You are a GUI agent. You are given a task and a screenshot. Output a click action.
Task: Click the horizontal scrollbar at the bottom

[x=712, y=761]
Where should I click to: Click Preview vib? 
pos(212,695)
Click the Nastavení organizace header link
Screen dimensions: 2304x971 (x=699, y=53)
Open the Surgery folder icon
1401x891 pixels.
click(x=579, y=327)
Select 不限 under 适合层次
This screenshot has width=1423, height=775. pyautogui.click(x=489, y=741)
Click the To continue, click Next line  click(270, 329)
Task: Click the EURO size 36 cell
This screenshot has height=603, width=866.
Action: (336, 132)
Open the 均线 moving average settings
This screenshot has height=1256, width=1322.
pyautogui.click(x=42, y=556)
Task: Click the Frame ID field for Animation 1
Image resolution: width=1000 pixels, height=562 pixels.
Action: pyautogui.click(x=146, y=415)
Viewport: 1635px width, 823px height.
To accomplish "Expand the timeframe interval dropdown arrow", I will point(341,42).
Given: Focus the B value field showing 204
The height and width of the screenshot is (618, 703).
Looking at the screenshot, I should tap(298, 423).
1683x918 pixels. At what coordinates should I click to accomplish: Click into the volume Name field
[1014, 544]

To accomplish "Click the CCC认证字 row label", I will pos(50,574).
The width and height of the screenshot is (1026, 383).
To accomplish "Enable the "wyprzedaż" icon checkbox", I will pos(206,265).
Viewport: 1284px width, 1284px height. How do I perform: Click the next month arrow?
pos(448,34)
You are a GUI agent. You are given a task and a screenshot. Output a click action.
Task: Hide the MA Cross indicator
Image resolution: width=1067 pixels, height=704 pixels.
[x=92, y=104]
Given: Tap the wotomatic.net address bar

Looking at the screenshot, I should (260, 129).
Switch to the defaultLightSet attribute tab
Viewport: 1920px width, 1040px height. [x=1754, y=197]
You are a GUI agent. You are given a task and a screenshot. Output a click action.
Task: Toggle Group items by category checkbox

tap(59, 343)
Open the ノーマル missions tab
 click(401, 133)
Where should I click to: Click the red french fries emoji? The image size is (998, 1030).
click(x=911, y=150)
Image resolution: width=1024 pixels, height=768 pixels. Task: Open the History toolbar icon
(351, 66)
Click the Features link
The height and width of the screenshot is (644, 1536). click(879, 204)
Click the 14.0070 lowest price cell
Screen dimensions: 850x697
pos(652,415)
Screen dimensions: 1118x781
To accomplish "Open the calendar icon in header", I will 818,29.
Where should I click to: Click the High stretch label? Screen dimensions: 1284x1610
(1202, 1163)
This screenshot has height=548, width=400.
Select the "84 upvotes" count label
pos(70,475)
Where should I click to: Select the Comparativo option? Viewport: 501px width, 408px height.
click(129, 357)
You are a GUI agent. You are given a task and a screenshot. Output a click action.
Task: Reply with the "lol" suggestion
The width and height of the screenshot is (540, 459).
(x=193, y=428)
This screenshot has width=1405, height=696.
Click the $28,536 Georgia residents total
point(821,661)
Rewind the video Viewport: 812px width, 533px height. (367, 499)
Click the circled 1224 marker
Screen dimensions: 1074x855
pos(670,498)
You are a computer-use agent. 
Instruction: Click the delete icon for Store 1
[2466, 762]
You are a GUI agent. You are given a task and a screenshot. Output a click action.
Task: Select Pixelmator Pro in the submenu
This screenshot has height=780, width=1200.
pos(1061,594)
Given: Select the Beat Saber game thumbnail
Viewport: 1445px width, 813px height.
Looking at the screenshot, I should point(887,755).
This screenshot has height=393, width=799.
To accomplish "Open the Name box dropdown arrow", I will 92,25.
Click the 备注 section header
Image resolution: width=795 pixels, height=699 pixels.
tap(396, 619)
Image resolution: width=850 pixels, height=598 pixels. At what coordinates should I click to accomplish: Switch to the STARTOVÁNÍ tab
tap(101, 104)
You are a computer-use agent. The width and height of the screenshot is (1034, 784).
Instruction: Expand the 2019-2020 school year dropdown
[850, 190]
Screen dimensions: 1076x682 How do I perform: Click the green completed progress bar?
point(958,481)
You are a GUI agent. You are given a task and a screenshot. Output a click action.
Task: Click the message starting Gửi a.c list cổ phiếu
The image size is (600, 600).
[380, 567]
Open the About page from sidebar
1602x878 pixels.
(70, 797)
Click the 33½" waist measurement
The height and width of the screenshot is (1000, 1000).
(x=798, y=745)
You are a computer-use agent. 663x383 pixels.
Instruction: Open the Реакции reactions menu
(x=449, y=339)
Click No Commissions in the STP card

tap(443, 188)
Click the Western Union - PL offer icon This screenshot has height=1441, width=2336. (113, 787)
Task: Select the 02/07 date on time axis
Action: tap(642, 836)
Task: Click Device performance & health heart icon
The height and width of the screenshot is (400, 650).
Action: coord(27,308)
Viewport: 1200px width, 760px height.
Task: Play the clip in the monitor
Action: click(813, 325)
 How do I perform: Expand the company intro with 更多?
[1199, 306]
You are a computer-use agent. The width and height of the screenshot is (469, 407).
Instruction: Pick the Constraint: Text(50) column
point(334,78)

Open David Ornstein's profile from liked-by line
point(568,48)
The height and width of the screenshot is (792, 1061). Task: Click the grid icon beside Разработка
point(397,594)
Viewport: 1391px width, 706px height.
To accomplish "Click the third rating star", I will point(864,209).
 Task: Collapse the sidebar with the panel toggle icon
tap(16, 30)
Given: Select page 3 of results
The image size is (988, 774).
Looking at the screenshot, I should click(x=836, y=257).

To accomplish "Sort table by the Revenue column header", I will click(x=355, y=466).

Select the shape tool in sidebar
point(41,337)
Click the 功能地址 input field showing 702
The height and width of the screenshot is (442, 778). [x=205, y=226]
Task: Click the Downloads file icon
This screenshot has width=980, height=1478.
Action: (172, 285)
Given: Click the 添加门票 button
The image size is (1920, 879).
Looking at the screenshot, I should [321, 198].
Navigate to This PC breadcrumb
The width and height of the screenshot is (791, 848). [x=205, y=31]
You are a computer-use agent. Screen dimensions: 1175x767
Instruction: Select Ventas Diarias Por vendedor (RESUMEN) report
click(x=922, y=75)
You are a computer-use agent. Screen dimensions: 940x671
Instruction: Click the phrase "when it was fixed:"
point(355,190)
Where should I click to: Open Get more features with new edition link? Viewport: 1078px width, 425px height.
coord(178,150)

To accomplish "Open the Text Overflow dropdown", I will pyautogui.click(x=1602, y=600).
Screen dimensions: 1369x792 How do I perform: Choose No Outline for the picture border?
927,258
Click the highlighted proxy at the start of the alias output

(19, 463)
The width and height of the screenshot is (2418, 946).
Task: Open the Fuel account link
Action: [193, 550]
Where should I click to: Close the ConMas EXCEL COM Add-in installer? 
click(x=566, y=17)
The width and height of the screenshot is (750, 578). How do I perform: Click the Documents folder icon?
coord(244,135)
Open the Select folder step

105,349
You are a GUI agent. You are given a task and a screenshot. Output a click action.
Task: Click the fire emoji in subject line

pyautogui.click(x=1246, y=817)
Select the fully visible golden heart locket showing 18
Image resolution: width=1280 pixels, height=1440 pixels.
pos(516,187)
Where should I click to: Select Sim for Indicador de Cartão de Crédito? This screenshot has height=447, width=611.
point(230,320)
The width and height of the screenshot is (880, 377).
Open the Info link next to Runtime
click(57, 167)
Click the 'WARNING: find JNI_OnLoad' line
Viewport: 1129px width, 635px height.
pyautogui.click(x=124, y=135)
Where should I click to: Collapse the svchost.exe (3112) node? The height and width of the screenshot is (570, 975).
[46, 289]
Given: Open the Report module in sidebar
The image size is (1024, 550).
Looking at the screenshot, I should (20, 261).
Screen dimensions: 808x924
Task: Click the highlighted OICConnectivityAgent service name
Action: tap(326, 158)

═══

Each entry above should be retyped exactly, with nothing missed.

**Exercise solution**
You are a GUI agent. You are given a task and a screenshot. Output a click action.
Task: Click the horizontal scrollbar at the bottom

[x=712, y=761]
Where should I click to: Click Preview vib? 
pos(212,695)
Click the Nastavení organizace header link
Screen dimensions: 2304x971 (x=699, y=53)
Open the Surgery folder icon
1401x891 pixels.
click(x=579, y=327)
Select 不限 under 适合层次
This screenshot has width=1423, height=775. pyautogui.click(x=489, y=741)
Click the To continue, click Next line  click(270, 329)
Task: Click the EURO size 36 cell
This screenshot has height=603, width=866.
Action: (336, 132)
Open the 均线 moving average settings
This screenshot has height=1256, width=1322.
pyautogui.click(x=42, y=556)
Task: Click the Frame ID field for Animation 1
Image resolution: width=1000 pixels, height=562 pixels.
Action: pyautogui.click(x=146, y=415)
Viewport: 1635px width, 823px height.
To accomplish "Expand the timeframe interval dropdown arrow", I will point(341,42).
Given: Focus the B value field showing 204
The height and width of the screenshot is (618, 703).
Looking at the screenshot, I should tap(298, 423).
1683x918 pixels. At what coordinates should I click to accomplish: Click into the volume Name field
[1014, 544]

To accomplish "Click the CCC认证字 row label", I will pos(50,574).
The width and height of the screenshot is (1026, 383).
To accomplish "Enable the "wyprzedaż" icon checkbox", I will pos(206,265).
Viewport: 1284px width, 1284px height. How do I perform: Click the next month arrow?
pos(448,34)
You are a GUI agent. You are given a task and a screenshot. Output a click action.
Task: Hide the MA Cross indicator
Image resolution: width=1067 pixels, height=704 pixels.
[x=92, y=104]
Given: Tap the wotomatic.net address bar

Looking at the screenshot, I should (260, 129).
Switch to the defaultLightSet attribute tab
Viewport: 1920px width, 1040px height. [x=1754, y=197]
You are a GUI agent. You are given a task and a screenshot. Output a click action.
Task: Toggle Group items by category checkbox

tap(59, 343)
Open the ノーマル missions tab
 click(401, 133)
Where should I click to: Click the red french fries emoji? The image size is (998, 1030).
click(x=911, y=150)
Image resolution: width=1024 pixels, height=768 pixels. Task: Open the History toolbar icon
(351, 66)
Click the Features link
The height and width of the screenshot is (644, 1536). click(879, 204)
Click the 14.0070 lowest price cell
Screen dimensions: 850x697
pos(652,415)
Screen dimensions: 1118x781
To accomplish "Open the calendar icon in header", I will 818,29.
Where should I click to: Click the High stretch label? Screen dimensions: 1284x1610
(1202, 1163)
This screenshot has height=548, width=400.
Select the "84 upvotes" count label
pos(70,475)
Where should I click to: Select the Comparativo option? Viewport: 501px width, 408px height.
click(129, 357)
You are a GUI agent. You are given a task and a screenshot. Output a click action.
Task: Reply with the "lol" suggestion
The width and height of the screenshot is (540, 459).
(x=193, y=428)
This screenshot has width=1405, height=696.
Click the $28,536 Georgia residents total
point(821,661)
Rewind the video Viewport: 812px width, 533px height. (367, 499)
Click the circled 1224 marker
Screen dimensions: 1074x855
pos(670,498)
You are a computer-use agent. 
Instruction: Click the delete icon for Store 1
[2466, 762]
You are a GUI agent. You are given a task and a screenshot. Output a click action.
Task: Select Pixelmator Pro in the submenu
This screenshot has height=780, width=1200.
pos(1061,594)
Given: Select the Beat Saber game thumbnail
Viewport: 1445px width, 813px height.
Looking at the screenshot, I should point(887,755).
This screenshot has height=393, width=799.
To accomplish "Open the Name box dropdown arrow", I will 92,25.
Click the 备注 section header
Image resolution: width=795 pixels, height=699 pixels.
tap(396, 619)
Image resolution: width=850 pixels, height=598 pixels. At what coordinates should I click to accomplish: Switch to the STARTOVÁNÍ tab
tap(101, 104)
You are a computer-use agent. The width and height of the screenshot is (1034, 784).
Instruction: Expand the 2019-2020 school year dropdown
[850, 190]
Screen dimensions: 1076x682 How do I perform: Click the green completed progress bar?
point(958,481)
You are a GUI agent. You are given a task and a screenshot. Output a click action.
Task: Click the message starting Gửi a.c list cổ phiếu
The image size is (600, 600).
[380, 567]
Open the About page from sidebar
1602x878 pixels.
(70, 797)
Click the 33½" waist measurement
The height and width of the screenshot is (1000, 1000).
(x=798, y=745)
You are a computer-use agent. 663x383 pixels.
Instruction: Open the Реакции reactions menu
(x=449, y=339)
Click No Commissions in the STP card

tap(443, 188)
Click the Western Union - PL offer icon This screenshot has height=1441, width=2336. (113, 787)
Task: Select the 02/07 date on time axis
Action: tap(642, 836)
Task: Click Device performance & health heart icon
The height and width of the screenshot is (400, 650).
Action: coord(27,308)
Viewport: 1200px width, 760px height.
Task: Play the clip in the monitor
Action: click(813, 325)
 How do I perform: Expand the company intro with 更多?
[1199, 306]
You are a computer-use agent. The width and height of the screenshot is (469, 407).
Instruction: Pick the Constraint: Text(50) column
point(334,78)

Open David Ornstein's profile from liked-by line
point(568,48)
The height and width of the screenshot is (792, 1061). Task: Click the grid icon beside Разработка
point(397,594)
Viewport: 1391px width, 706px height.
To accomplish "Click the third rating star", I will point(864,209).
 Task: Collapse the sidebar with the panel toggle icon
tap(16, 30)
Given: Select page 3 of results
The image size is (988, 774).
Looking at the screenshot, I should click(x=836, y=257).

To accomplish "Sort table by the Revenue column header", I will click(x=355, y=466).

Select the shape tool in sidebar
point(41,337)
Click the 功能地址 input field showing 702
The height and width of the screenshot is (442, 778). [x=205, y=226]
Task: Click the Downloads file icon
This screenshot has width=980, height=1478.
Action: (172, 285)
Given: Click the 添加门票 button
The image size is (1920, 879).
Looking at the screenshot, I should [321, 198].
Navigate to This PC breadcrumb
The width and height of the screenshot is (791, 848). [x=205, y=31]
You are a computer-use agent. Screen dimensions: 1175x767
Instruction: Select Ventas Diarias Por vendedor (RESUMEN) report
click(x=922, y=75)
You are a computer-use agent. Screen dimensions: 940x671
Instruction: Click the phrase "when it was fixed:"
point(355,190)
Where should I click to: Open Get more features with new edition link? Viewport: 1078px width, 425px height.
coord(178,150)

To accomplish "Open the Text Overflow dropdown", I will pyautogui.click(x=1602, y=600).
Screen dimensions: 1369x792 How do I perform: Choose No Outline for the picture border?
927,258
Click the highlighted proxy at the start of the alias output

(19, 463)
The width and height of the screenshot is (2418, 946).
Task: Open the Fuel account link
Action: [193, 550]
Where should I click to: Close the ConMas EXCEL COM Add-in installer? 
click(x=566, y=17)
The width and height of the screenshot is (750, 578). How do I perform: Click the Documents folder icon?
coord(244,135)
Open the Select folder step

105,349
You are a GUI agent. You are given a task and a screenshot. Output a click action.
Task: Click the fire emoji in subject line

pyautogui.click(x=1246, y=817)
Select the fully visible golden heart locket showing 18
Image resolution: width=1280 pixels, height=1440 pixels.
pos(516,187)
Where should I click to: Select Sim for Indicador de Cartão de Crédito? This screenshot has height=447, width=611.
point(230,320)
The width and height of the screenshot is (880, 377).
Open the Info link next to Runtime
click(57, 167)
Click the 'WARNING: find JNI_OnLoad' line
Viewport: 1129px width, 635px height.
pyautogui.click(x=124, y=135)
Where should I click to: Collapse the svchost.exe (3112) node? The height and width of the screenshot is (570, 975).
[46, 289]
Given: Open the Report module in sidebar
The image size is (1024, 550).
Looking at the screenshot, I should (20, 261).
Screen dimensions: 808x924
Task: Click the highlighted OICConnectivityAgent service name
Action: tap(326, 158)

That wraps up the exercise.